What to work on:
1. Do these statements agree with the forum thread on storing metrics? Answer yes or no for each, quoting the deciding words of the thread. (a) The suggested frontend client could run on a computer other than the gmetad host. (b) The reply estimates about 25+ billion rows for a year of detailed metrics. (c) The reply wants a new value every 60 seconds per host per metric.
2. In the records, start at the line that has "This screenshot has width=800, height=537." and stop after the line that has "The height and". Could you write those lines out again with "first entry" swapped for "top entry", everything else unchanged and the pictures left out?

Passage shown:
════════

Jason A. Smith wrote:
If you really want long term storage of the raw or nearly raw data then
rrdtool is probably not the right tool to use. You would be better off
writing your own ganglia frontend client that would collect the xml data
from gmetad at the interval you need, parse it and store it into some
other database or archive. This could also be done from another
computer so it would have a negligible impact on the gmetad host.
~Jason
I have thought about this too.
The problem with this is the fact that if I go to something SQL-ish or
similar, I will have to store about 25+ billion rows (<43 metrics> *
<275 hosts> * <1 year of seconds>) because I'd want to store for about 1
year's worth of metrics, of the detailed view. Meaning a new value every
15 seconds per host per metric.
I am having nightmare's allready about working with a SQL database with
25+ billion rows, I doubt it will ever work on the hardware I have
available for the project.

════════

The input:
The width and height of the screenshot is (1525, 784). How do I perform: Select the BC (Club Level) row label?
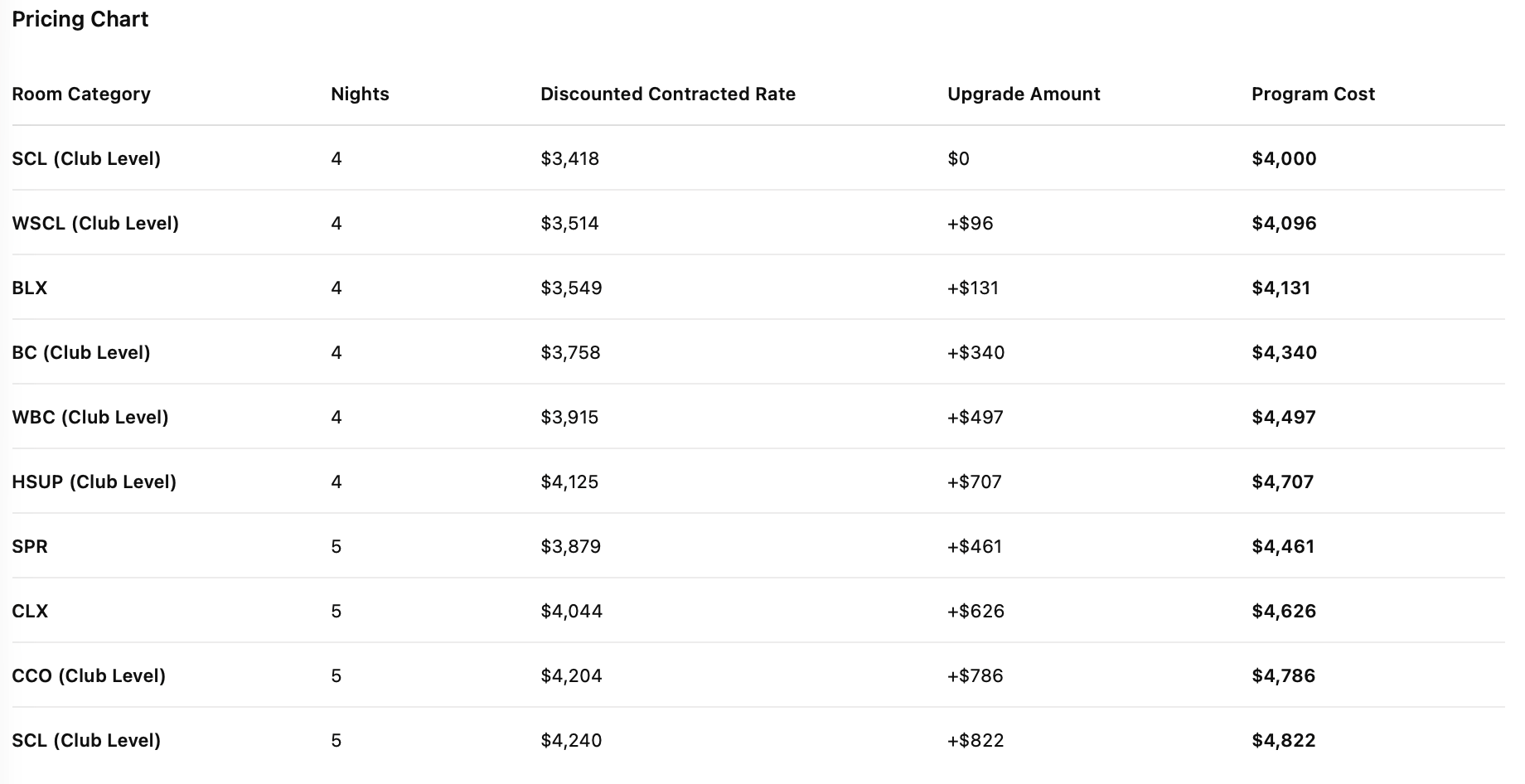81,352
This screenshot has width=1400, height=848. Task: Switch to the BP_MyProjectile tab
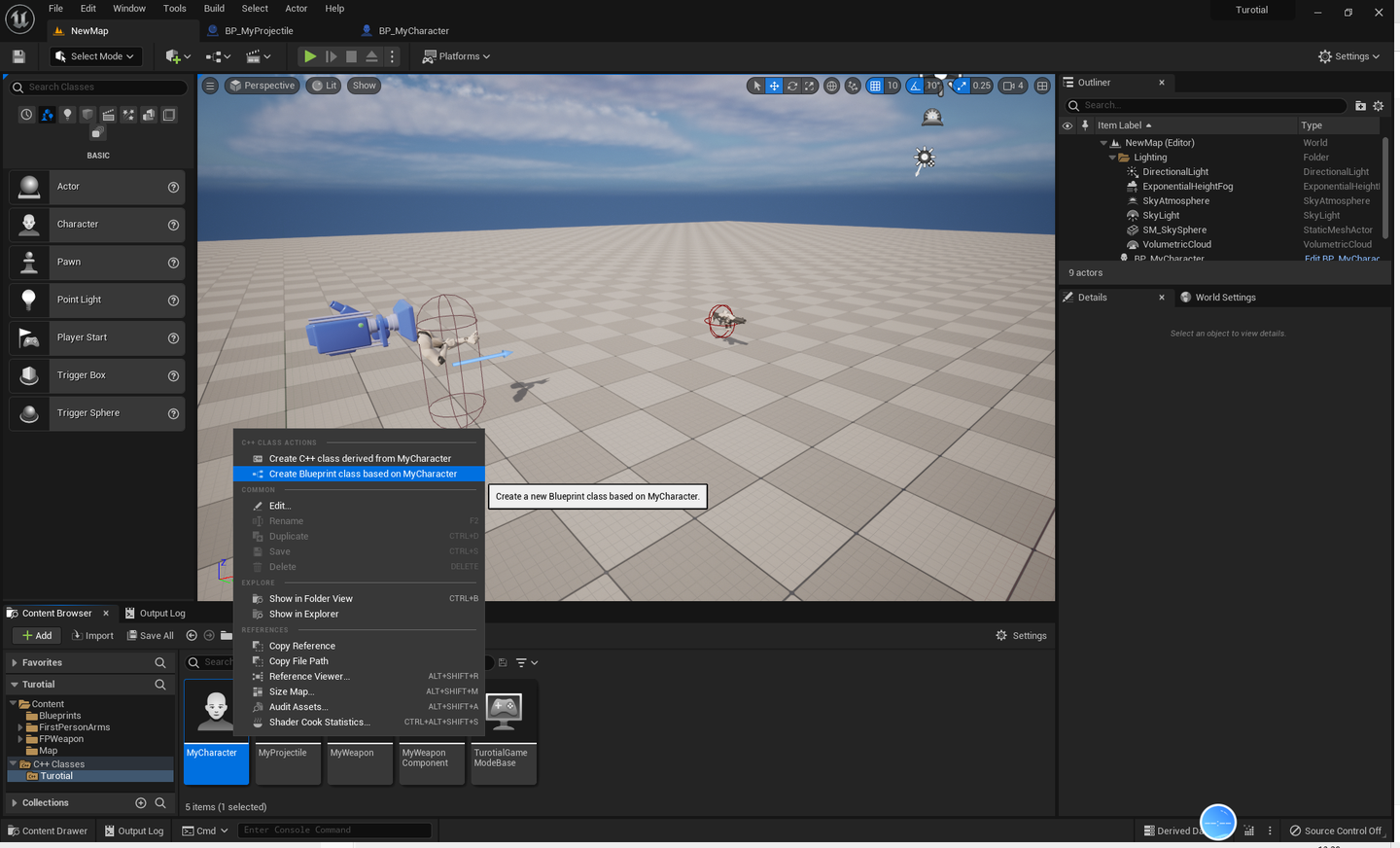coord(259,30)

════════

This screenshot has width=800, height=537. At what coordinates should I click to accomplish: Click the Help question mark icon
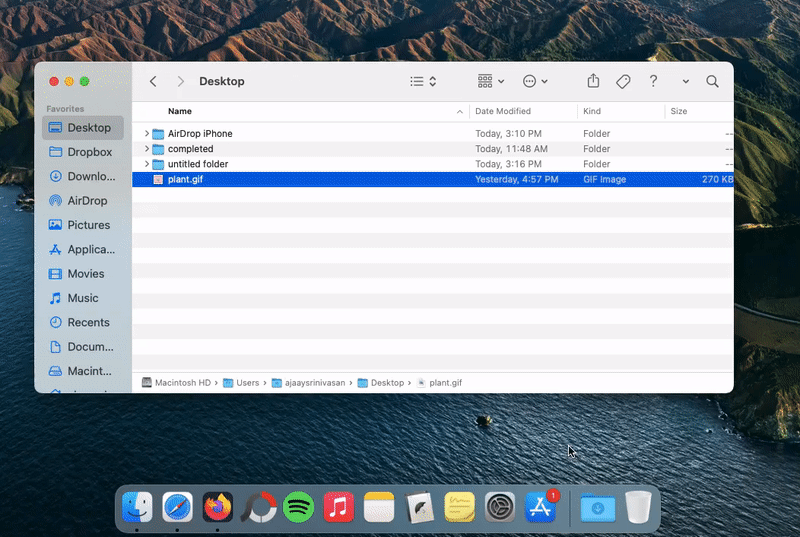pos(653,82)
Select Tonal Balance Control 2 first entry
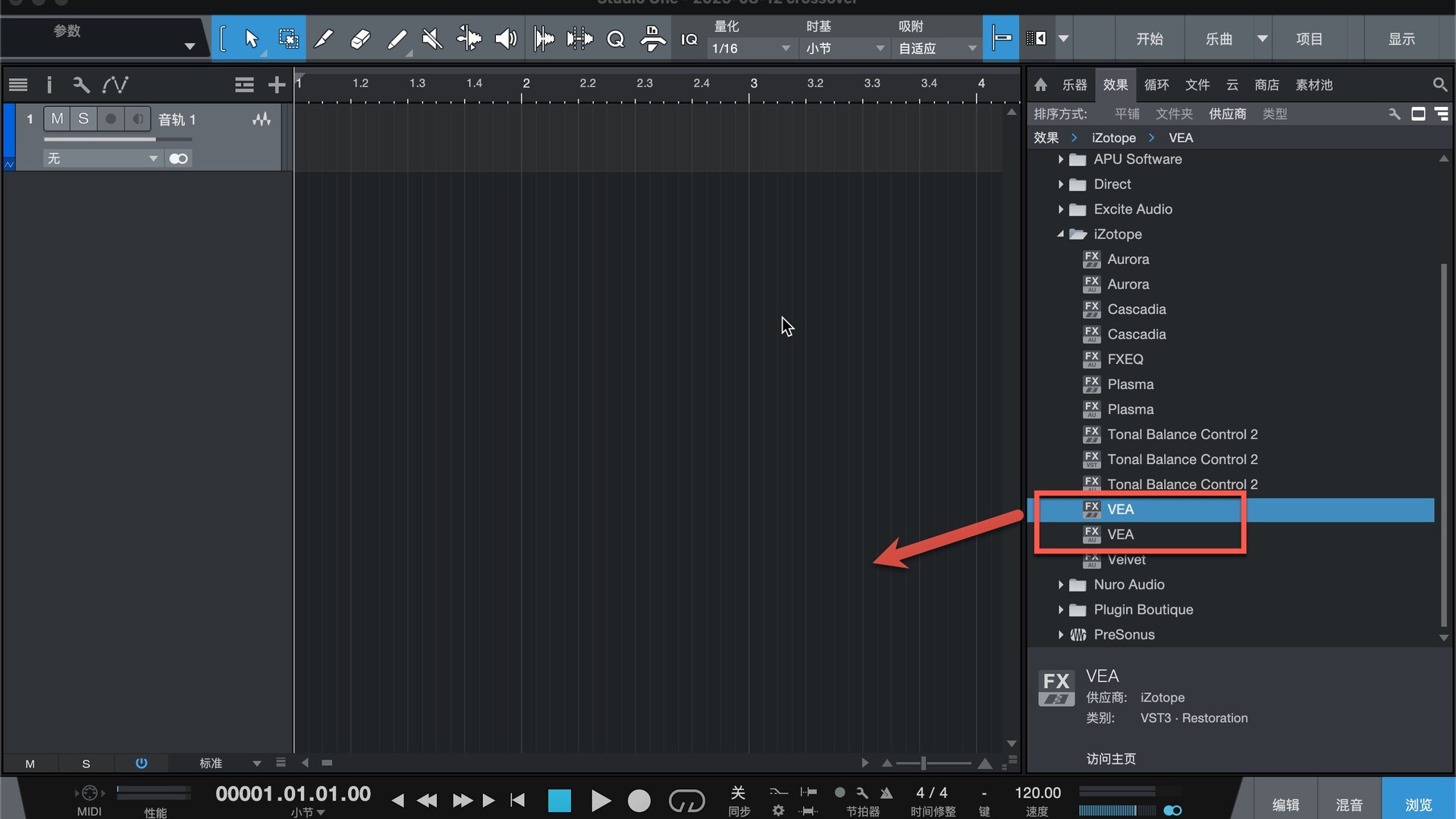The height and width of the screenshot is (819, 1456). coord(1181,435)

════════

Task-by-task answers:
1.
(a) Yes: "This could also be done from another computer so it would have a negligible impact on the gmetad host."
(b) Yes: "I will have to store about 25+ billion rows"
(c) No: "Meaning a new value every 15 seconds per host per metric."

2.
This screenshot has width=800, height=537. At what coordinates should I click to accomplish: Click the Help question mark icon
pos(653,82)
Select Tonal Balance Control 2 top entry
The height and width of the screenshot is (819, 1456). coord(1181,435)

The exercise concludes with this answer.